### THE TASK
Can you reproduce the data below line for line, with no changes?

### MATERIAL SUPPLIED

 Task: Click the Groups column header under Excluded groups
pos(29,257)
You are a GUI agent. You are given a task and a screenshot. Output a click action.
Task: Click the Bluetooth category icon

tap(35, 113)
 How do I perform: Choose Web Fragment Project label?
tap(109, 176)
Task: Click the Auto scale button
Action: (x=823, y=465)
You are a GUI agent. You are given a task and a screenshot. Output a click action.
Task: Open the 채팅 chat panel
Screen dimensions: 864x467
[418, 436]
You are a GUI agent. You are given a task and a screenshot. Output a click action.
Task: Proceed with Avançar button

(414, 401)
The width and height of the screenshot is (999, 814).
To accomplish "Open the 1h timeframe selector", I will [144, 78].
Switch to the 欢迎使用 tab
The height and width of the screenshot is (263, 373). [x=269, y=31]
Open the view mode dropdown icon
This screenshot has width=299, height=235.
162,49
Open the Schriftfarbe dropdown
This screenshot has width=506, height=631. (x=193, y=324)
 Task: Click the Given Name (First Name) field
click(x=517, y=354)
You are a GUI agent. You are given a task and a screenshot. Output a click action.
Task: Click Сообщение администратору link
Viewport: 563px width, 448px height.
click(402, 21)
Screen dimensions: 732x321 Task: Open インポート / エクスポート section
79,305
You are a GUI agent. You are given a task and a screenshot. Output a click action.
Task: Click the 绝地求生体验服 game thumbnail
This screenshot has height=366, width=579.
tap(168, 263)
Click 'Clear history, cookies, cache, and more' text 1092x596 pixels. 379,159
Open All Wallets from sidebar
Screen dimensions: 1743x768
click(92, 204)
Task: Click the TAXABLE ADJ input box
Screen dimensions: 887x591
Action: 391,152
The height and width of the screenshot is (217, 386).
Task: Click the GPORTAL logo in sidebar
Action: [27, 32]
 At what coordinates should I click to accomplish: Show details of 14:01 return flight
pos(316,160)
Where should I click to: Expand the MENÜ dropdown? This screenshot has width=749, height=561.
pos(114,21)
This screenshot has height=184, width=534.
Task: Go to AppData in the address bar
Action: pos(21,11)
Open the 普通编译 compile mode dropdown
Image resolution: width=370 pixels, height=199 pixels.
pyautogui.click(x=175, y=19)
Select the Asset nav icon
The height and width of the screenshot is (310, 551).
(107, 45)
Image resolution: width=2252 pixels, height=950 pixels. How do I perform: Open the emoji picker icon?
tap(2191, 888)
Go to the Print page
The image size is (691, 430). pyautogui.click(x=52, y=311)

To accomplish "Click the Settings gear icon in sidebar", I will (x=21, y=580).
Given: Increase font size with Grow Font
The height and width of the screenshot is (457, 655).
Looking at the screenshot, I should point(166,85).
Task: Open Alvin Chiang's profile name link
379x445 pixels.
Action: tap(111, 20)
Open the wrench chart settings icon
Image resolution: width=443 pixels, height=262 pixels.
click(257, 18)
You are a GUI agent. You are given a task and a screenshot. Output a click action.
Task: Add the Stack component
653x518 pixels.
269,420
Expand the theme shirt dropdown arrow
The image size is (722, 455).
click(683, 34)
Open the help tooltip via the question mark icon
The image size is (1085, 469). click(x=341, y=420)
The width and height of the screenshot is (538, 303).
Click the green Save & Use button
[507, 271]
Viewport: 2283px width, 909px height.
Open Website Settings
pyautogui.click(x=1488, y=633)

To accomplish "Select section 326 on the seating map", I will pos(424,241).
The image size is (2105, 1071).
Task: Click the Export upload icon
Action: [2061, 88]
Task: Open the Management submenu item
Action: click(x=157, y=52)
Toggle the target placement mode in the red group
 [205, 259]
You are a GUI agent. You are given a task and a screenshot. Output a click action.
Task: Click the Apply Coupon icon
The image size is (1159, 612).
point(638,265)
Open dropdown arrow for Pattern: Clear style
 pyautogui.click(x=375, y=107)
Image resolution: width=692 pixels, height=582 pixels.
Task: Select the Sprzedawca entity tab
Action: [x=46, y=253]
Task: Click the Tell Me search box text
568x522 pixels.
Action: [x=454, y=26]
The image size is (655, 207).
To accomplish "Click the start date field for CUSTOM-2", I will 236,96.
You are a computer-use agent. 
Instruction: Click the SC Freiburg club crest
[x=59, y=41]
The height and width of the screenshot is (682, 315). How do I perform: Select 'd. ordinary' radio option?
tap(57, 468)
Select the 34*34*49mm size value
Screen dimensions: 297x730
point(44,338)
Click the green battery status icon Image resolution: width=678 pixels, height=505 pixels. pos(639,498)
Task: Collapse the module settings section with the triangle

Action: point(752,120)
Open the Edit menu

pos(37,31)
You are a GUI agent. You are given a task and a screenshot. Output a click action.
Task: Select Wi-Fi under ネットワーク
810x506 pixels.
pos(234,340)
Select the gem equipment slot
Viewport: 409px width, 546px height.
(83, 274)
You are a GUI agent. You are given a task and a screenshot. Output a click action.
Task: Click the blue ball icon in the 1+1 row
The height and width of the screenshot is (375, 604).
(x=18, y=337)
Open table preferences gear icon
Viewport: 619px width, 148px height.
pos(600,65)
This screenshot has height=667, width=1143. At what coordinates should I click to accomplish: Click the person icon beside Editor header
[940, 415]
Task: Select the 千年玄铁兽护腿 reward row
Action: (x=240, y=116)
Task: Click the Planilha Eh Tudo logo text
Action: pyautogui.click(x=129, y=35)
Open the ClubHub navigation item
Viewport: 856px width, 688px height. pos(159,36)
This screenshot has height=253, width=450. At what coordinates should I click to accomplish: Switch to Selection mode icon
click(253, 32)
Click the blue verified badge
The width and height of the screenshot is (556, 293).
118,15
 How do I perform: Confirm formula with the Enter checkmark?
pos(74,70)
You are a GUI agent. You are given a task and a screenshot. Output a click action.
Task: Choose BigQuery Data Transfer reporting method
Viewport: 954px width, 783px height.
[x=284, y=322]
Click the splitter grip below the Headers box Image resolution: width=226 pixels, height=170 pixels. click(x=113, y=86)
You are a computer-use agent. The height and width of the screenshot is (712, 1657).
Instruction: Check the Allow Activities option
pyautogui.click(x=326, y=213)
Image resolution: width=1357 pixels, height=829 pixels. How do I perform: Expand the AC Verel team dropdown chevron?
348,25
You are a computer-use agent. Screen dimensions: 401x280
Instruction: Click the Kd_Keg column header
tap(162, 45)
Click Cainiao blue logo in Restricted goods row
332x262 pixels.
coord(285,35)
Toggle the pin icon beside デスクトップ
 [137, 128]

### THE REPLY
 Task: Click the Groups column header under Excluded groups
pos(29,257)
You are a GUI agent. You are given a task and a screenshot. Output a click action.
Task: Click the Bluetooth category icon

tap(35, 113)
 How do I perform: Choose Web Fragment Project label?
tap(109, 176)
Task: Click the Auto scale button
Action: (x=823, y=465)
You are a GUI agent. You are given a task and a screenshot. Output a click action.
Task: Open the 채팅 chat panel
Screen dimensions: 864x467
[418, 436]
You are a GUI agent. You are given a task and a screenshot. Output a click action.
Task: Proceed with Avançar button

(414, 401)
The width and height of the screenshot is (999, 814).
To accomplish "Open the 1h timeframe selector", I will [144, 78].
Switch to the 欢迎使用 tab
The height and width of the screenshot is (263, 373). [x=269, y=31]
Open the view mode dropdown icon
This screenshot has width=299, height=235.
162,49
Open the Schriftfarbe dropdown
This screenshot has width=506, height=631. (x=193, y=324)
 Task: Click the Given Name (First Name) field
click(x=517, y=354)
You are a GUI agent. You are given a task and a screenshot. Output a click action.
Task: Click Сообщение администратору link
Viewport: 563px width, 448px height.
click(402, 21)
Screen dimensions: 732x321 Task: Open インポート / エクスポート section
79,305
You are a GUI agent. You are given a task and a screenshot. Output a click action.
Task: Click the 绝地求生体验服 game thumbnail
This screenshot has height=366, width=579.
tap(168, 263)
Click 'Clear history, cookies, cache, and more' text 1092x596 pixels. 379,159
Open All Wallets from sidebar
Screen dimensions: 1743x768
click(92, 204)
Task: Click the TAXABLE ADJ input box
Screen dimensions: 887x591
Action: 391,152
The height and width of the screenshot is (217, 386).
Task: Click the GPORTAL logo in sidebar
Action: [27, 32]
 At what coordinates should I click to accomplish: Show details of 14:01 return flight
pos(316,160)
Where should I click to: Expand the MENÜ dropdown? This screenshot has width=749, height=561.
pos(114,21)
This screenshot has height=184, width=534.
Task: Go to AppData in the address bar
Action: pos(21,11)
Open the 普通编译 compile mode dropdown
Image resolution: width=370 pixels, height=199 pixels.
pyautogui.click(x=175, y=19)
Select the Asset nav icon
The height and width of the screenshot is (310, 551).
(107, 45)
Image resolution: width=2252 pixels, height=950 pixels. How do I perform: Open the emoji picker icon?
tap(2191, 888)
Go to the Print page
The image size is (691, 430). pyautogui.click(x=52, y=311)

To accomplish "Click the Settings gear icon in sidebar", I will (x=21, y=580).
Given: Increase font size with Grow Font
The height and width of the screenshot is (457, 655).
Looking at the screenshot, I should point(166,85).
Task: Open Alvin Chiang's profile name link
379x445 pixels.
Action: tap(111, 20)
Open the wrench chart settings icon
Image resolution: width=443 pixels, height=262 pixels.
click(257, 18)
You are a GUI agent. You are given a task and a screenshot. Output a click action.
Task: Add the Stack component
653x518 pixels.
269,420
Expand the theme shirt dropdown arrow
The image size is (722, 455).
click(683, 34)
Open the help tooltip via the question mark icon
The image size is (1085, 469). click(x=341, y=420)
The width and height of the screenshot is (538, 303).
Click the green Save & Use button
[507, 271]
Viewport: 2283px width, 909px height.
Open Website Settings
pyautogui.click(x=1488, y=633)

To accomplish "Select section 326 on the seating map", I will pos(424,241).
The image size is (2105, 1071).
Task: Click the Export upload icon
Action: [2061, 88]
Task: Open the Management submenu item
Action: click(x=157, y=52)
Toggle the target placement mode in the red group
 [205, 259]
You are a GUI agent. You are given a task and a screenshot. Output a click action.
Task: Click the Apply Coupon icon
The image size is (1159, 612).
point(638,265)
Open dropdown arrow for Pattern: Clear style
 pyautogui.click(x=375, y=107)
Image resolution: width=692 pixels, height=582 pixels.
Task: Select the Sprzedawca entity tab
Action: [x=46, y=253]
Task: Click the Tell Me search box text
568x522 pixels.
Action: [x=454, y=26]
The image size is (655, 207).
To accomplish "Click the start date field for CUSTOM-2", I will 236,96.
You are a computer-use agent. 
Instruction: Click the SC Freiburg club crest
[x=59, y=41]
The height and width of the screenshot is (682, 315). How do I perform: Select 'd. ordinary' radio option?
tap(57, 468)
Select the 34*34*49mm size value
Screen dimensions: 297x730
point(44,338)
Click the green battery status icon Image resolution: width=678 pixels, height=505 pixels. pos(639,498)
Task: Collapse the module settings section with the triangle

Action: point(752,120)
Open the Edit menu

pos(37,31)
You are a GUI agent. You are given a task and a screenshot. Output a click action.
Task: Select Wi-Fi under ネットワーク
810x506 pixels.
pos(234,340)
Select the gem equipment slot
Viewport: 409px width, 546px height.
(83, 274)
You are a GUI agent. You are given a task and a screenshot. Output a click action.
Task: Click the blue ball icon in the 1+1 row
The height and width of the screenshot is (375, 604).
(x=18, y=337)
Open table preferences gear icon
Viewport: 619px width, 148px height.
pos(600,65)
This screenshot has height=667, width=1143. At what coordinates should I click to accomplish: Click the person icon beside Editor header
[940, 415]
Task: Select the 千年玄铁兽护腿 reward row
Action: (x=240, y=116)
Task: Click the Planilha Eh Tudo logo text
Action: pyautogui.click(x=129, y=35)
Open the ClubHub navigation item
Viewport: 856px width, 688px height. pos(159,36)
This screenshot has height=253, width=450. At what coordinates should I click to accomplish: Switch to Selection mode icon
click(253, 32)
Click the blue verified badge
The width and height of the screenshot is (556, 293).
118,15
 How do I perform: Confirm formula with the Enter checkmark?
pos(74,70)
You are a GUI agent. You are given a task and a screenshot. Output a click action.
Task: Choose BigQuery Data Transfer reporting method
Viewport: 954px width, 783px height.
[x=284, y=322]
Click the splitter grip below the Headers box Image resolution: width=226 pixels, height=170 pixels. click(x=113, y=86)
You are a computer-use agent. The height and width of the screenshot is (712, 1657).
Instruction: Check the Allow Activities option
pyautogui.click(x=326, y=213)
Image resolution: width=1357 pixels, height=829 pixels. How do I perform: Expand the AC Verel team dropdown chevron?
348,25
You are a computer-use agent. Screen dimensions: 401x280
Instruction: Click the Kd_Keg column header
tap(162, 45)
Click Cainiao blue logo in Restricted goods row
332x262 pixels.
coord(285,35)
Toggle the pin icon beside デスクトップ
 [137, 128]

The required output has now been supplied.